I write sexy, emotional small‑town romances where rugged cowboys tumble head‑over‑boots into love, even when things get downright messy. Born in Tennessee and shaped by my teenage years under the wide Texas sky, I’m hooked on open spaces, tight‑knit communities, and characters determined to earn their happily ever after.

When I’m not at the keyboard, you’ll find me with a paintbrush in hand, feeding the livestock on our Appalachian farm, or sketching the next hard‑headed cowboy hero in my notebook. My short fiction has appeared in Woman’s World, Sasee, and Micromance magazines under the Mina Beckett name, while my sweet‑romance pen name, Shelby James, sticks to softer love notes and holiday kisses.

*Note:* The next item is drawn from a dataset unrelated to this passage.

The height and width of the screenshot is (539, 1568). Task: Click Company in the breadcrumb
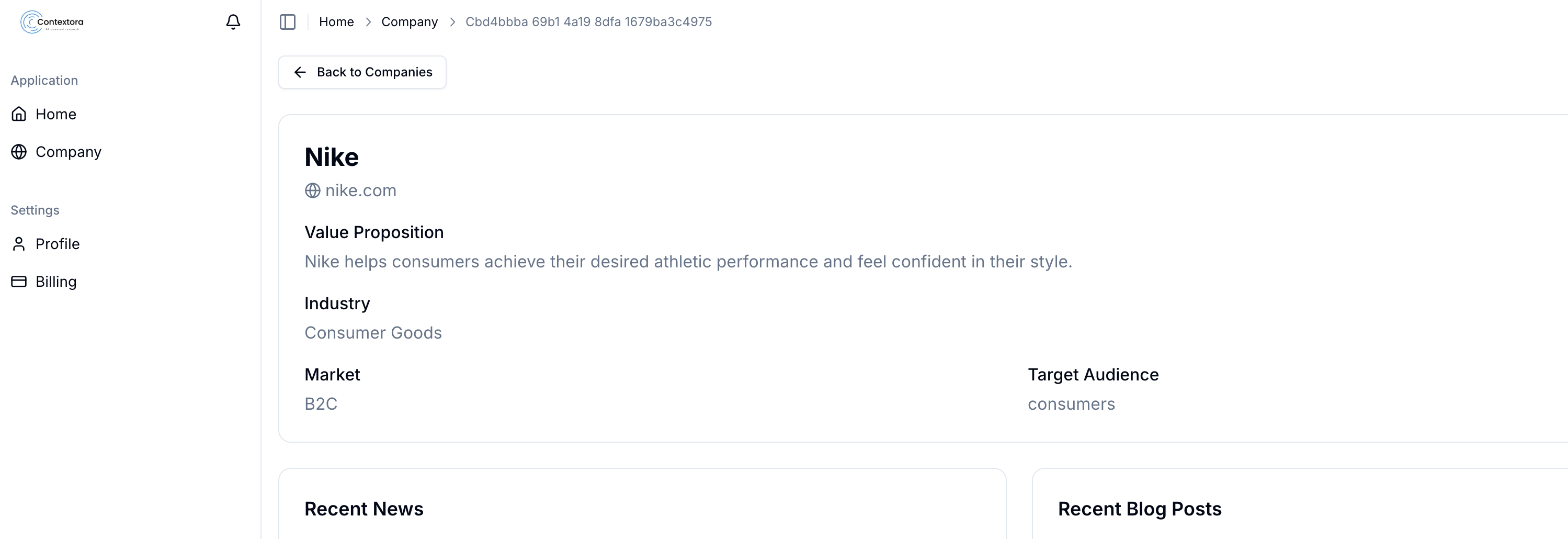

I also run CurtissLynn Publishing and share behind‑the‑scenes peeks, cover reveals, and book news through my Romantic Reader Newsletter on Substack.

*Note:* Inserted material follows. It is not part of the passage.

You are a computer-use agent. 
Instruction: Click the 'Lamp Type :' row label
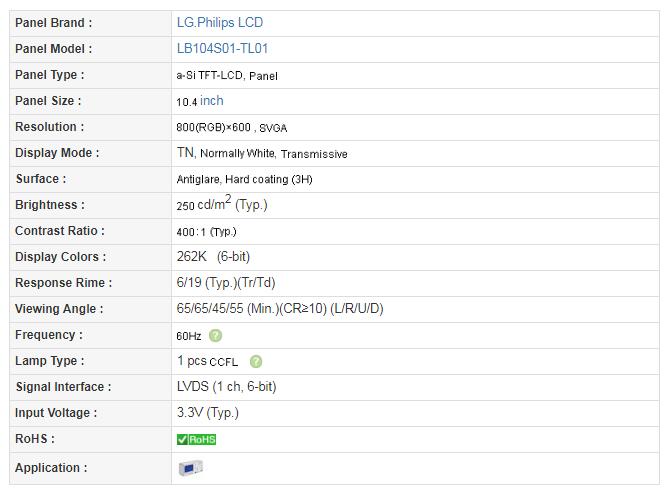[x=50, y=361]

I fell in love with romance at fifteen, raiding every grocery‑store spinner rack for Harlequins and dog‑earing the pages until the spines cracked. Elizabeth Lowell and Diana Palmer showed me how longing could feel like lightning in your chest, and even though I told everyone I was headed for business or maybe architecture, the truth was already inked on my heart.

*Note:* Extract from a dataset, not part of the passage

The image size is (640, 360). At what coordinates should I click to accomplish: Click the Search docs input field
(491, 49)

I’ve always been equal parts numbers and imagination. I earned degrees in tech, education, and business, and I loved sketching floor plans as much as drafting short stories for Mrs. Mendez’s English class. But the stories kept tugging at me, louder than any sensible career plan. One night, hiding in the laundry room while the dryer hummed, I finally admitted it out loud: “I write sexy romance.” My husband grinned and said, “Then hit send, already.” So I did.

That was 2008. Between a nine‑to‑five job, grad school, and my son’s baseball games, I published three books—one of them, The Heartbreak Cowboy, while finishing my master’s thesis. A Romance Writers of America conference pushed me further. Liz Maverick’s workshop lit a fire, and the proposal I wrote on the flight home became the Coldiron Cowboy series and landed me a literary agent.

The road still had potholes. Editors asked me to rewrite entire books to sound like someone else. I tried, hated it, and tossed the draft. My voice is mine, and if it’s a little wild, so be it. In 2018 I bet on myself, launched CurtissLynn Publishing, and re‑released The Heartbreak Cowboy on my own terms.

"Characters don’t care about my schedule; they stroll in unannounced and start talking. I listen, because their secrets are the pulse of the plot. Once they trust me enough to whisper the hurt they hide, I know the book’s alive. After that, all I do is follow the heartbeat to the very last page.”